For patients, this means AI devices are expected to be developed using quality standards similar to other regulated medical technologies. GMLP principles also emphasize identifying and reducing bias, though eliminating bias entirely is not always possible.
What Happens After a Device Is on the Market?
FDA oversight does not stop at clearance or approval. Post-market monitoring includes:
- Mandatory reporting of adverse events.
- Monitoring for “drift,” when performance changes over time.
- Safety communications or recalls if problems arise.
- Review of certain significant software updates.
Real-world performance data are especially important for AI systems, since clinical environments can differ from testing settings.
If safety concerns emerge, the FDA can require corrective actions or remove devices from the market.
Limits of FDA Oversight
Not every AI tool that influences healthcare decisions is regulated.
Some clinical decision support (CDS) software is exempt if it allows clinicians to independently review the basis for recommendations. Consumer-facing wellness apps often fall outside medical device rules.
Privacy protections also vary. HIPAA applies when AI tools are used by covered healthcare entities, but consumer health apps may not be subject to the same protections.
A 2021 review in JAMA noted that regulatory frameworks for AI in medicine are still evolving and that evidence standards continue to be refined. Oversight is active — but not static.
What This Means for Patients
If AI is used in your care, here are practical questions you can ask:
- Is this tool FDA-cleared or approved?
- What is its intended use?
- How does a clinician review or confirm its recommendation?

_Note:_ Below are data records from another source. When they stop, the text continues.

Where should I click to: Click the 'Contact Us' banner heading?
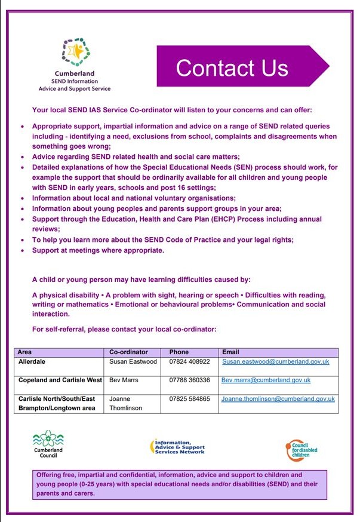pyautogui.click(x=232, y=67)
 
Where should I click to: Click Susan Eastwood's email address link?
pyautogui.click(x=275, y=362)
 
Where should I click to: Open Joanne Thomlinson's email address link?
pyautogui.click(x=278, y=398)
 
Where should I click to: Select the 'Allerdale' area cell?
pyautogui.click(x=34, y=362)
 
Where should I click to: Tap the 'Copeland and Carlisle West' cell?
pyautogui.click(x=60, y=380)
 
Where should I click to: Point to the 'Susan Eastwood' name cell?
pyautogui.click(x=132, y=362)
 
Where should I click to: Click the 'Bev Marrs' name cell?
pyautogui.click(x=123, y=380)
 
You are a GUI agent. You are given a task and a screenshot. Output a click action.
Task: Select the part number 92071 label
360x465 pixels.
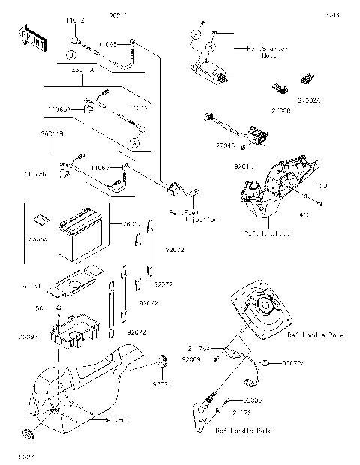(162, 384)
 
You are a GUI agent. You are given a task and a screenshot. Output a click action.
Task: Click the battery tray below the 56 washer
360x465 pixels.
(75, 331)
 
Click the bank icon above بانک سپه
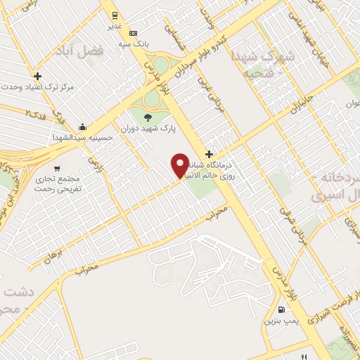[x=133, y=33]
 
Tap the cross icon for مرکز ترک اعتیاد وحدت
[x=37, y=75]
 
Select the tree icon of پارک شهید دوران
[x=147, y=118]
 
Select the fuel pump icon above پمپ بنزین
[x=283, y=309]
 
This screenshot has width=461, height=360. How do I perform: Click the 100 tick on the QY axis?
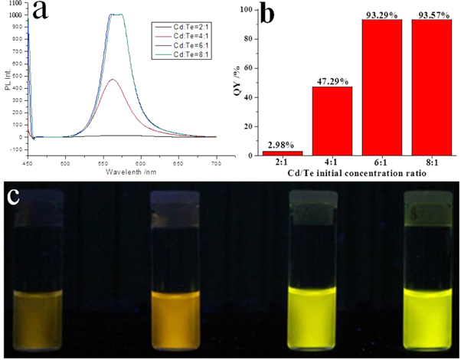coord(248,10)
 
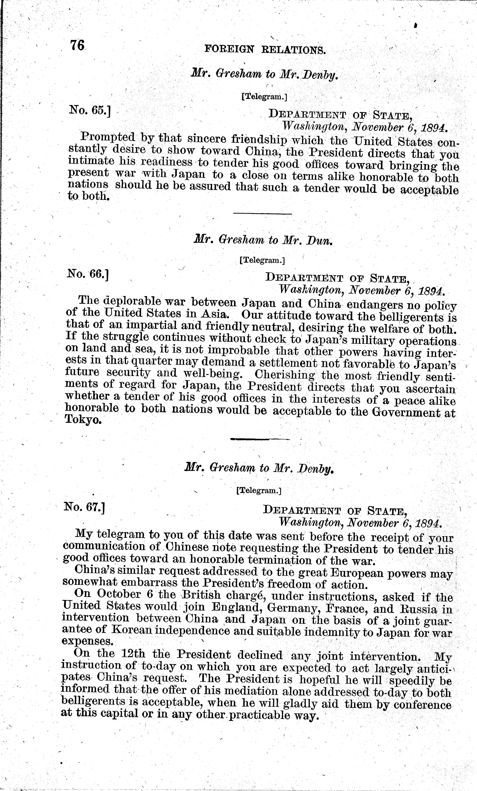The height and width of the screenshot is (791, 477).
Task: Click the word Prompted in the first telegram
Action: pos(108,137)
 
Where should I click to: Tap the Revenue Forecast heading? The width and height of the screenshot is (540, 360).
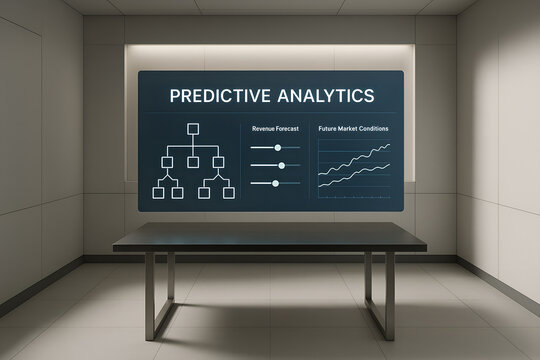[273, 128]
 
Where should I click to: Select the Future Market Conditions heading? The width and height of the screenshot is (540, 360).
[354, 128]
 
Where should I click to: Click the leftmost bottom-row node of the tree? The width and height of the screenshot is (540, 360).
[156, 191]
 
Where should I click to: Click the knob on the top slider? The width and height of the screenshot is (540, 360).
[278, 147]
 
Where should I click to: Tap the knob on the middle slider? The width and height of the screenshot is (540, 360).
[282, 165]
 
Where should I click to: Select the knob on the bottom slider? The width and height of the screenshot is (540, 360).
[273, 183]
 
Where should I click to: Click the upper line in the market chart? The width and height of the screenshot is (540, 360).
[355, 160]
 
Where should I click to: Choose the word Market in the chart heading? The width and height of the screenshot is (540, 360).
[352, 128]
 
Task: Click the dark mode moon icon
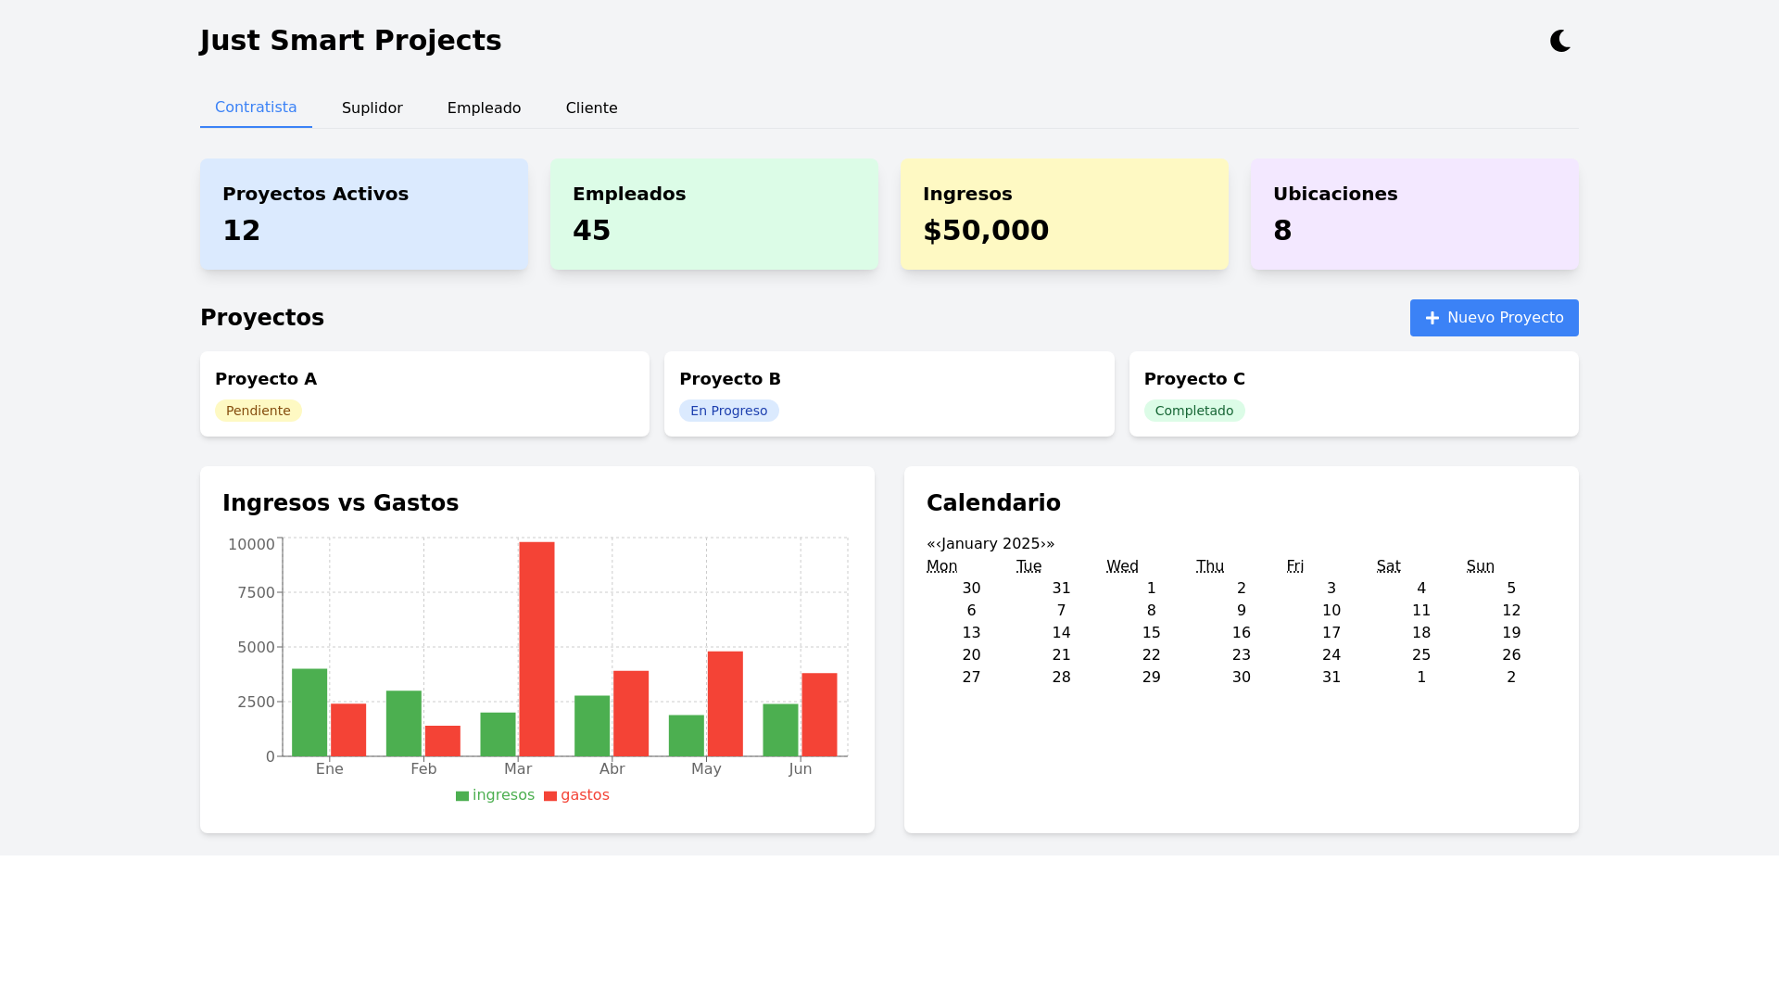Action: [x=1560, y=41]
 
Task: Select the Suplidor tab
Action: [x=372, y=108]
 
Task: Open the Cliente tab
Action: [x=591, y=108]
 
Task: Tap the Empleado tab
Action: [x=484, y=108]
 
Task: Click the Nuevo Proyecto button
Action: [x=1494, y=318]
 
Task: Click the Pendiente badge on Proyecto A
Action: [x=259, y=411]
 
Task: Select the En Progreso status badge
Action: [x=728, y=411]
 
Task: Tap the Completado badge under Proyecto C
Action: [x=1193, y=411]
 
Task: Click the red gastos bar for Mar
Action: [x=536, y=649]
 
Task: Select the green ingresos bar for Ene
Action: [x=309, y=712]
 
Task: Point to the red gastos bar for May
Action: [x=725, y=703]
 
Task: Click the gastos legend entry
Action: [x=576, y=795]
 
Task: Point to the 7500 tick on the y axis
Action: [x=256, y=593]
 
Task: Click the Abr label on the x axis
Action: [x=612, y=769]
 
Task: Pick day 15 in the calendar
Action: [x=1151, y=633]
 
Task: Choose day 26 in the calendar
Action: [x=1510, y=655]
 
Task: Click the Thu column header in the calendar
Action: [x=1209, y=566]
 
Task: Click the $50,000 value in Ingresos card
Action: [x=986, y=231]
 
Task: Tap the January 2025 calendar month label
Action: [x=990, y=544]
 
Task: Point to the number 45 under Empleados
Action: [x=591, y=231]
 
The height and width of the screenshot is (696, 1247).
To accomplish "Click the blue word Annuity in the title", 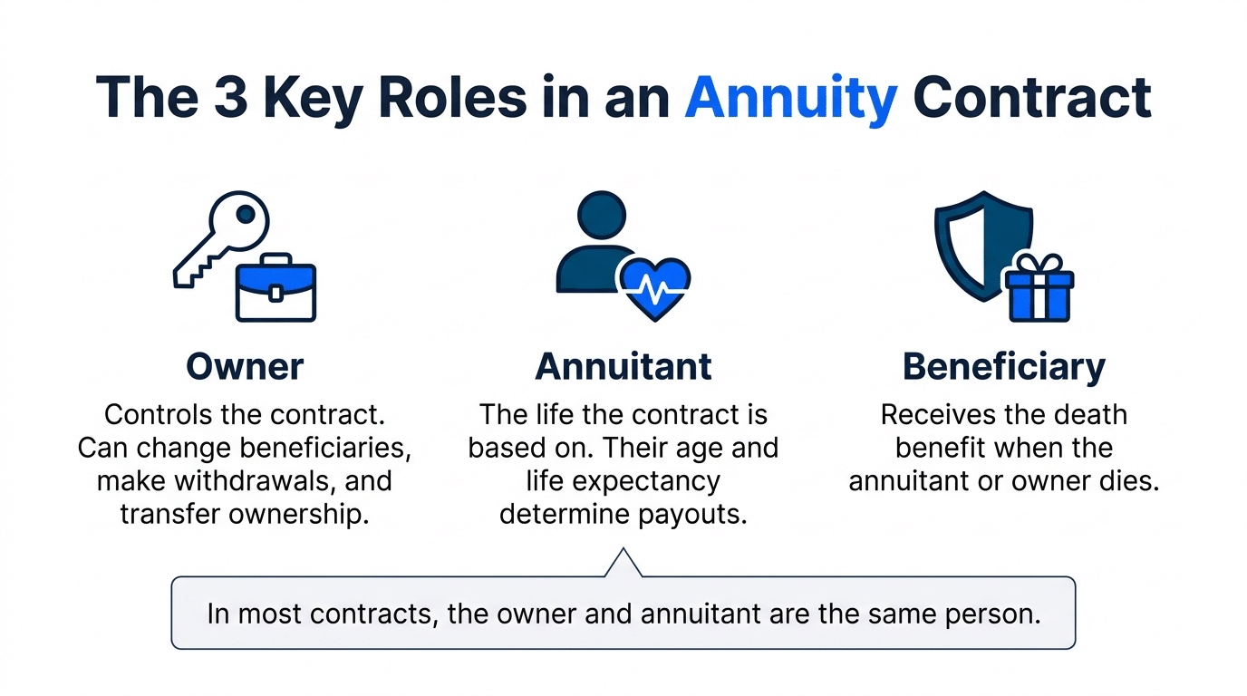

- Has it been tested in patients like me?
- How is my data protected?
Most AI tools are designed to assist clinicians — not replace them. A licensed professional remains responsible for your diagnosis and treatment decisions.
Insurance coverage can depend on whether a tool is considered medically necessary and how it is classified. FDA clearance does not automatically guarantee coverage.
What Remains Uncertain
Adaptive AI oversight continues to evolve. Regulators are still refining how best to evaluate continuously learning systems. Transparency around performance across different patient populations — including race, age, and geography — remains an area of active attention.
AI in healthcare is expanding rapidly, but regulation is focused on managing risk, not eliminating it entirely.
The Bottom Line
Some AI tools in healthcare are regulated medical devices reviewed by the FDA. Others are not. Clearance means a device met safety and effectiveness standards for its intended use — not that it is flawless.
For patients, the most important safeguards remain transparency, clinician oversight, and informed questions. As AI becomes more integrated into American healthcare, understanding how it is regulated can help you participate confidently in decisions about your care.
Sources
- https://www.fda.gov/medical-devices/software-medical-device-samd/artificial-intelligence-and-machine-learning-software-medical-device
- https://www.fda.gov/medical-devices/software-medical-device-samd/ai-and-machine-learning-software-medical-device-action-plan
- https://www.fda.gov/media/122535/download
- https://www.fda.gov/medical-devices/digital-health-center-excellence/good-machine-learning-practice-medical-device-development-guiding-principles
- https://jamanetwork.com/journals/jama/fullarticle/2785278
This article is for general informational purposes only and is not medical advice. Research findings can be early, limited, or subject to change as new evidence emerges. For personal guidance, diagnosis, or treatment, consult a licensed clinician. For current outbreak or public health guidance, follow your local health department, the CDC, or another relevant public health authority.